Together, these initiatives provide a unique platform from which to launch and fund a continuing national programme of retrospective conversion.
- The Library and Information Commission is the body capable of coordinating the formulation of a national strategy and can advise central government on its implications on behalf of all library sectors in the UK. This strategy should encompass the interests and harness the energies of all those agencies currently involved in trying to drive the process forward.
- A significant and continuing sum of money is required. There are a number of possible sources: the HEFCs, schemes administered by the British Library, charities and trusts and possible involvement of the commercial sector through a Private Finance Initiative (PFI). Perhaps the most likely source is the Heritage Lottery Fund which is administered by the National Heritage Memorial Fund. The latter 'gives financial help to improve public access to . . . collections'. A national programme of retrospective conversion of library catalogue records is highly relevant in this context and a number of significant grants have already been awarded to institutions which have made individual applications.
- The implementation and management of a national programme should be entrusted to an umbrella management group, representative of bodies currently active in the field.This group should have its own secretariat and be responsible for: overall planning, funding, establishing criteria for projects and priorities, tendering, ensuring that catalogues/databases are properly maintained, standards met, and regular monitoring of progress.

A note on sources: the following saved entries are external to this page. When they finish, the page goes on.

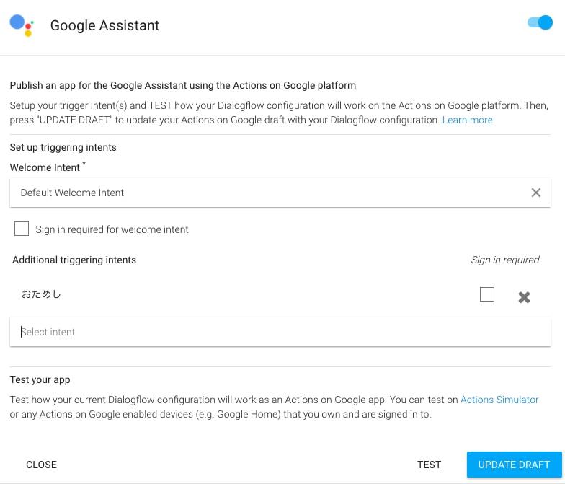
Task: Click the Google Assistant logo icon
Action: pos(22,25)

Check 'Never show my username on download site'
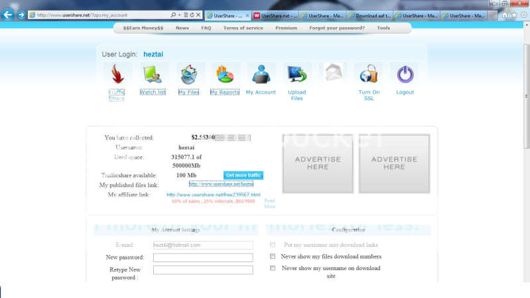coord(273,268)
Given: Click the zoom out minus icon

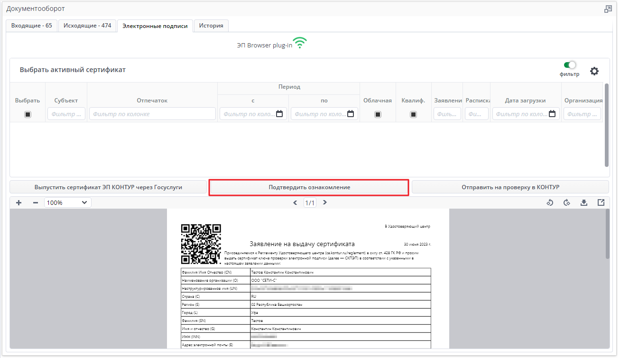Looking at the screenshot, I should click(35, 202).
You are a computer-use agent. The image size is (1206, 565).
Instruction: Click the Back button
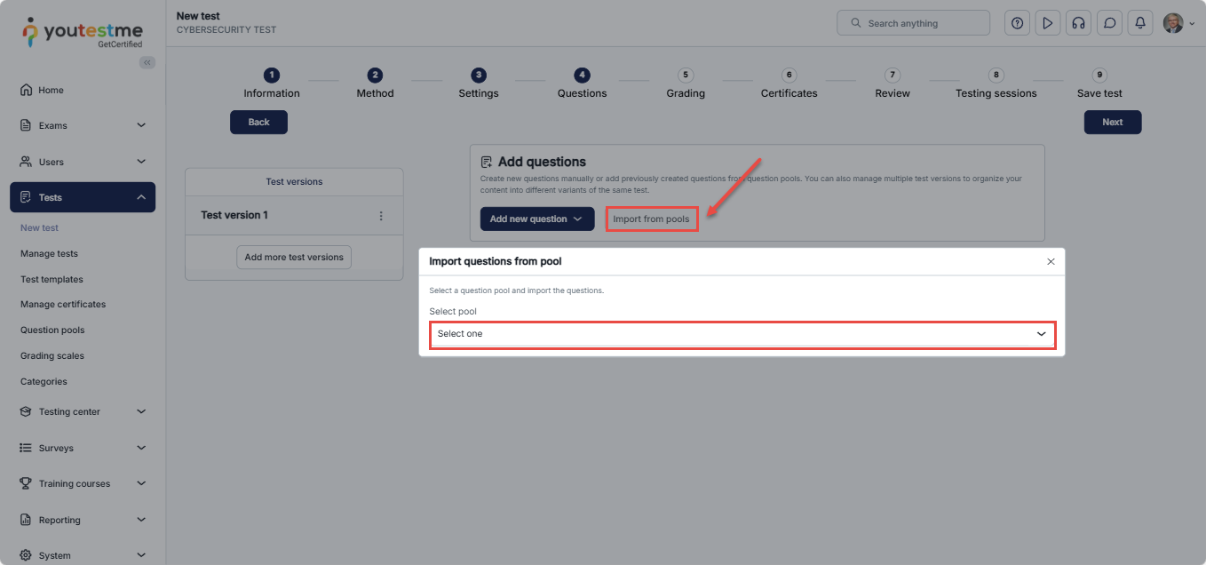click(258, 123)
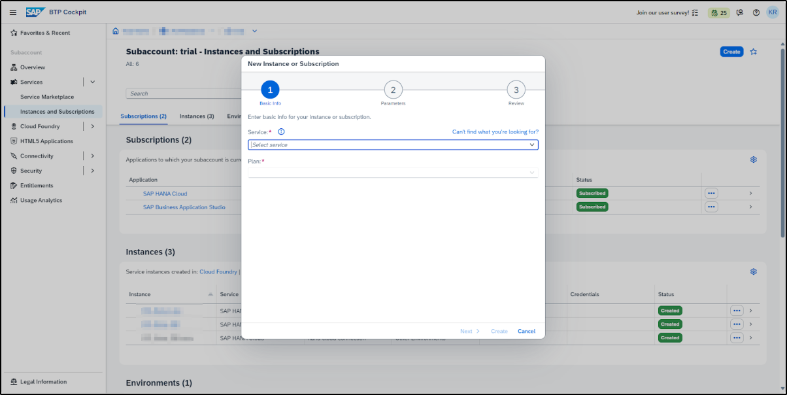Open the KR user profile avatar
This screenshot has height=395, width=787.
(x=772, y=12)
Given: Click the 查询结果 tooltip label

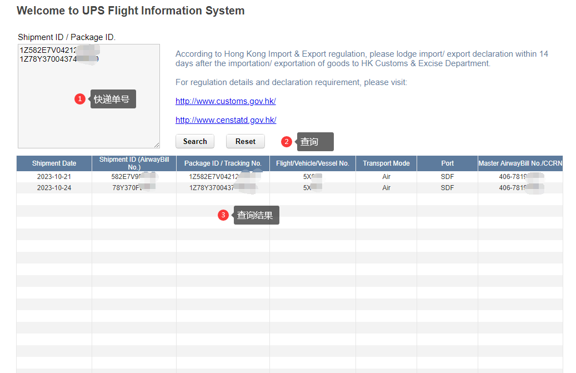Looking at the screenshot, I should pyautogui.click(x=256, y=215).
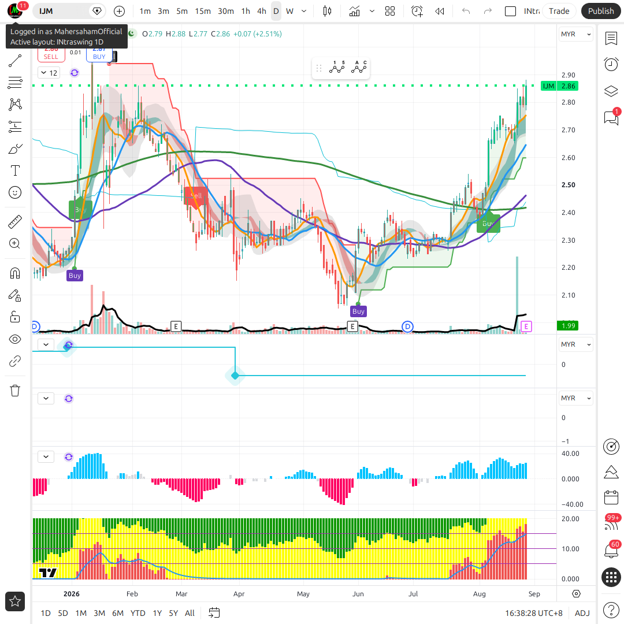
Task: Toggle hide all drawings eye icon
Action: [15, 340]
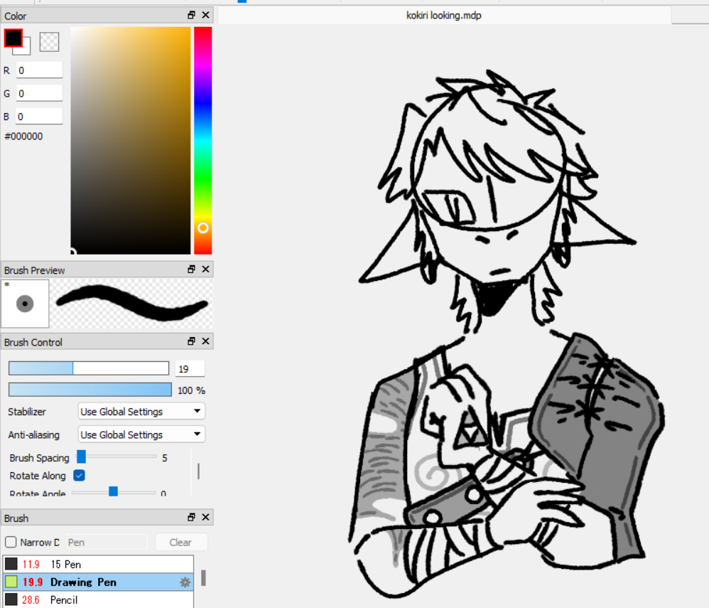The width and height of the screenshot is (709, 608).
Task: Click the brush tip preview thumbnail
Action: pyautogui.click(x=25, y=304)
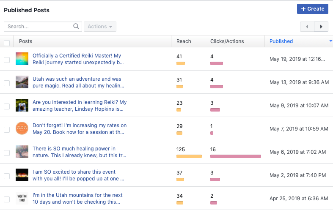
Task: Go to next page arrow
Action: pos(321,27)
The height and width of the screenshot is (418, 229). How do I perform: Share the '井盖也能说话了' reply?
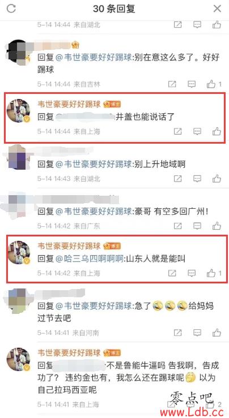pyautogui.click(x=177, y=131)
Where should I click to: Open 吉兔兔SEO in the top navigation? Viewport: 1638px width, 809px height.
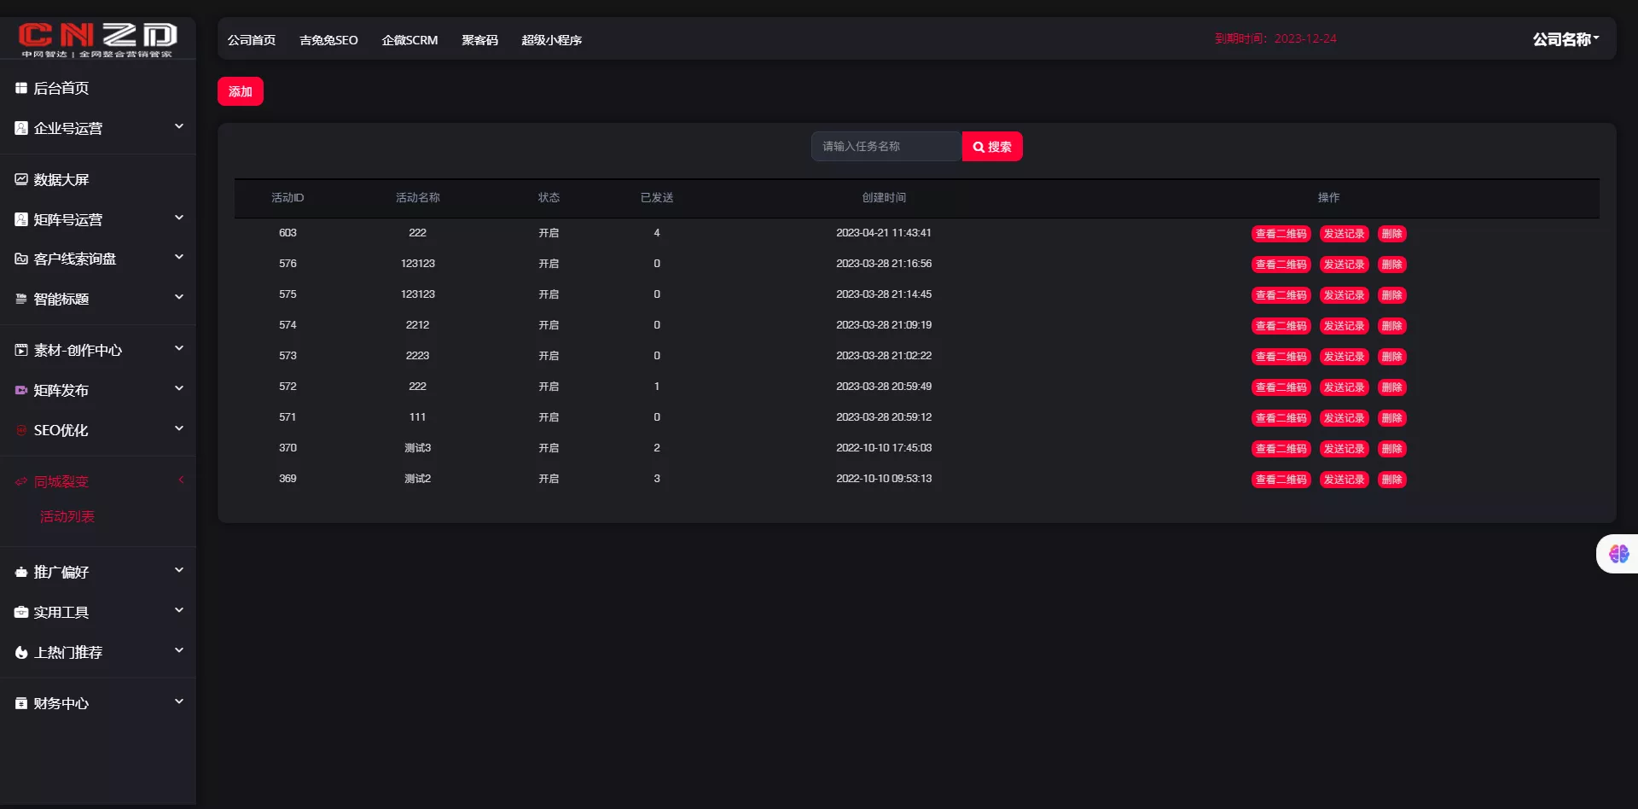click(328, 40)
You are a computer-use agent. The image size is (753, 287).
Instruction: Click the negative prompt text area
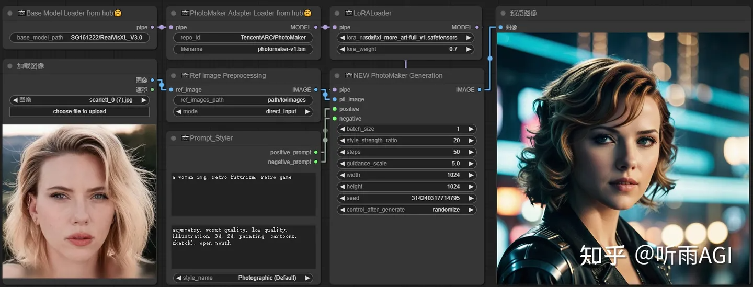[x=244, y=247]
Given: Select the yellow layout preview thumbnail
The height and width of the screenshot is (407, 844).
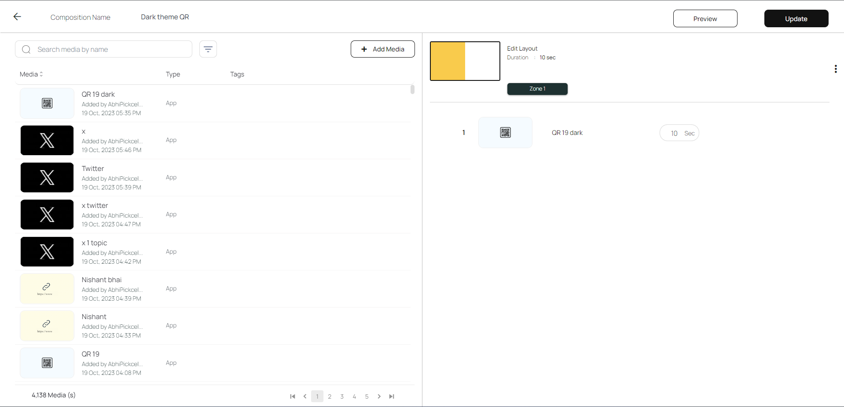Looking at the screenshot, I should point(465,61).
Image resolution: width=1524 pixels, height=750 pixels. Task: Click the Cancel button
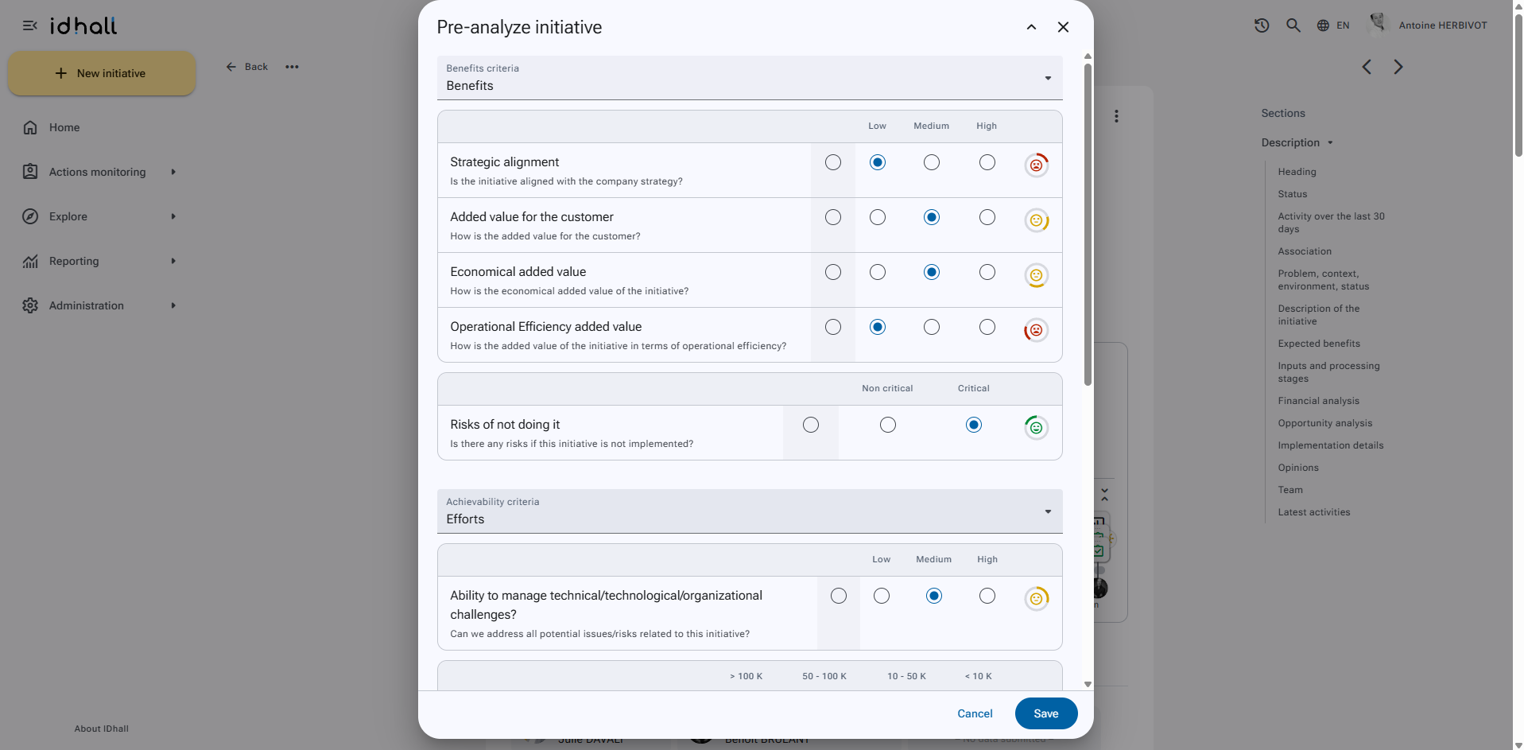tap(975, 713)
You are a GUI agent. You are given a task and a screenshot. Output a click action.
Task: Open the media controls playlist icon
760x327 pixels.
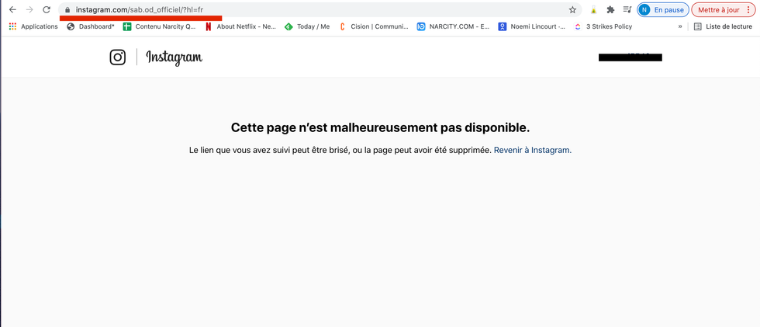click(627, 10)
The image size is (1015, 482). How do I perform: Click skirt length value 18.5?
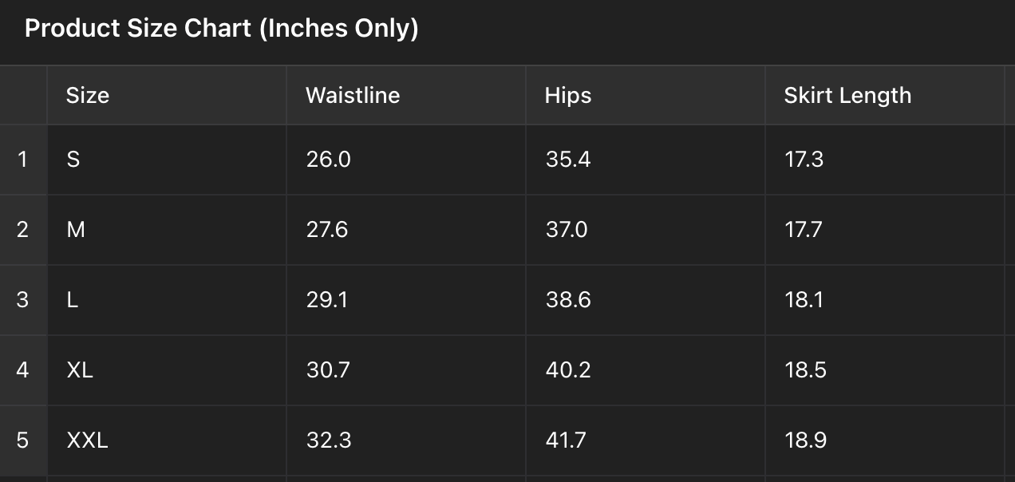pyautogui.click(x=806, y=370)
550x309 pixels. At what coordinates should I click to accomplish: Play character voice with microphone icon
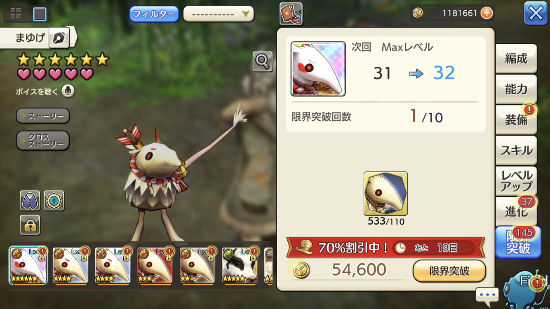click(x=68, y=91)
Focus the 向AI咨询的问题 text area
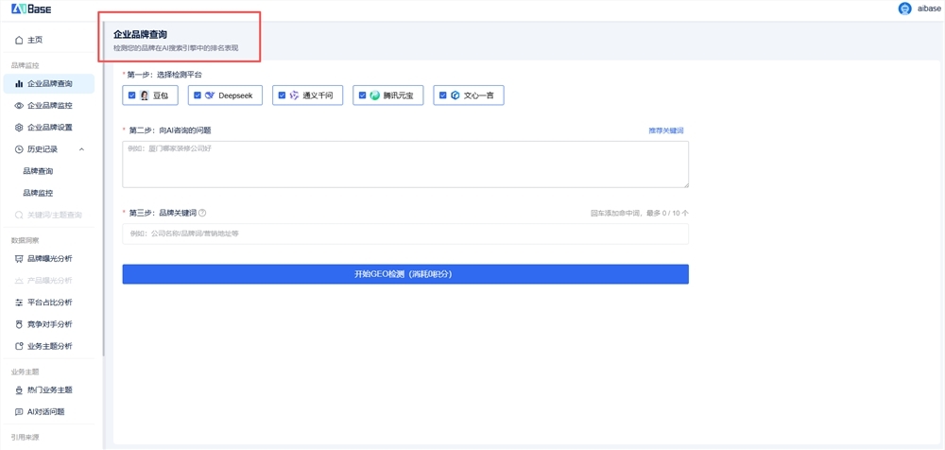The image size is (945, 450). pos(405,164)
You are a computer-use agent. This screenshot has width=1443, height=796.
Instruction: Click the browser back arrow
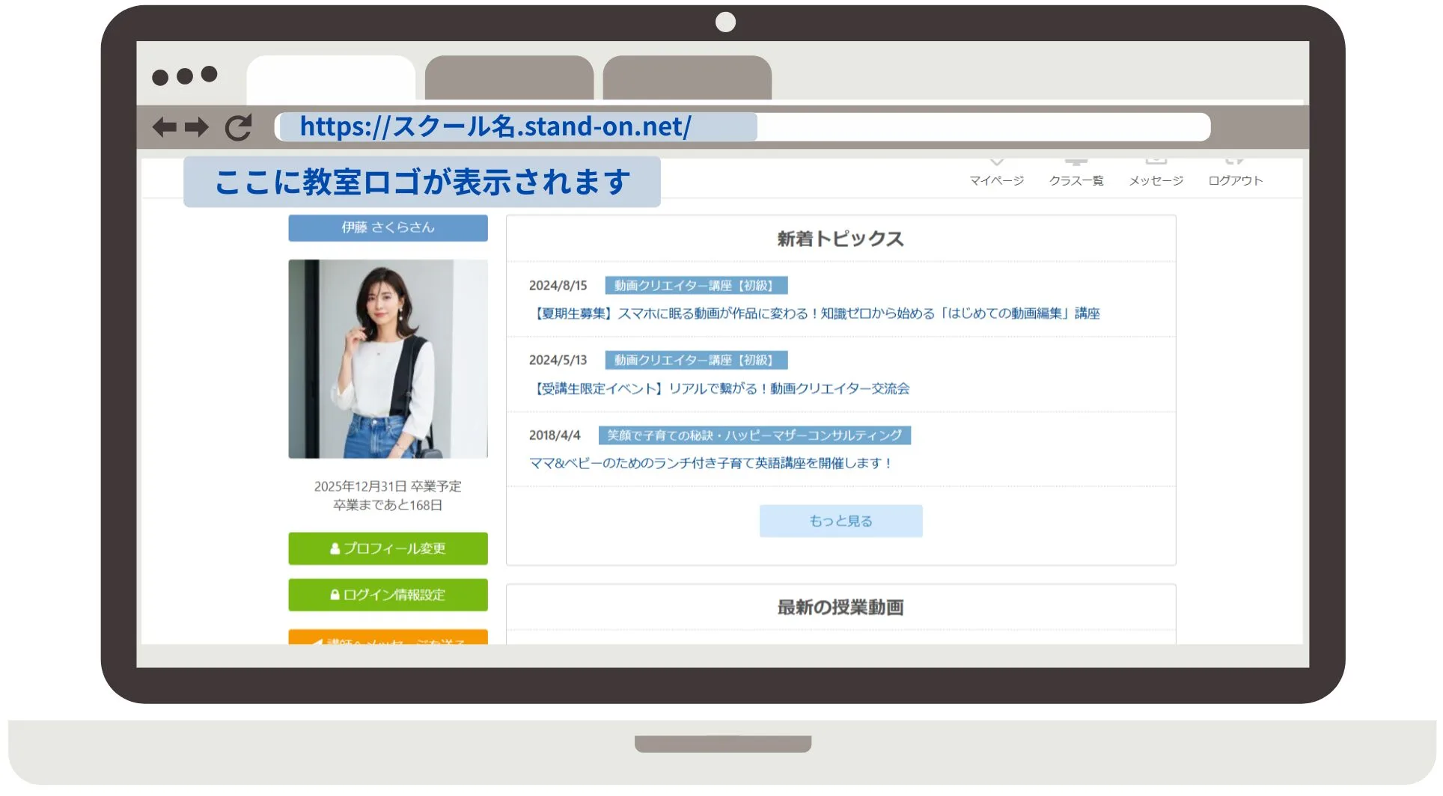[164, 127]
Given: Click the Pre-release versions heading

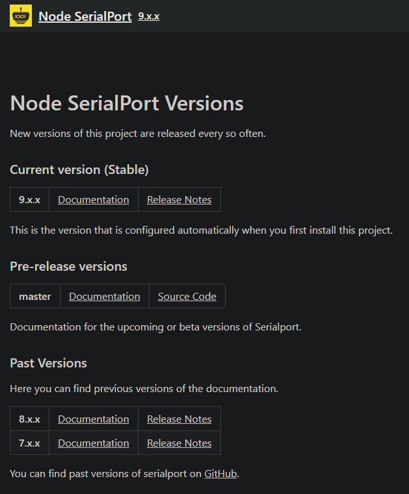Looking at the screenshot, I should tap(68, 267).
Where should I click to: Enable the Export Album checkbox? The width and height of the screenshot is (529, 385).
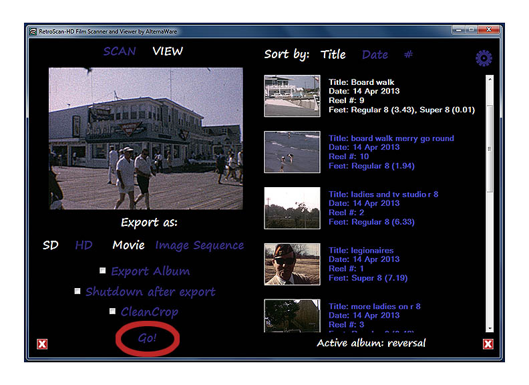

- A particular concern must be the the standards applied in the creation of the machine readable records and how they are to be distributed and accessed. Results from both surveys clearly demonstrate the need for this concern.There are currently a number of aggregations, or 'clumps' of online public access catalogue databases - those of the Consortium of University and Research Libraries (CURL) and the British Library, including the English Short Title Catalogue, and the union catalogues of the major bibliographic cooperatives and agencies such as BLCMP, LASER Viscount and SLS. A distributed approach, presenting a virtual union catalogue to the user, is the likely way ahead.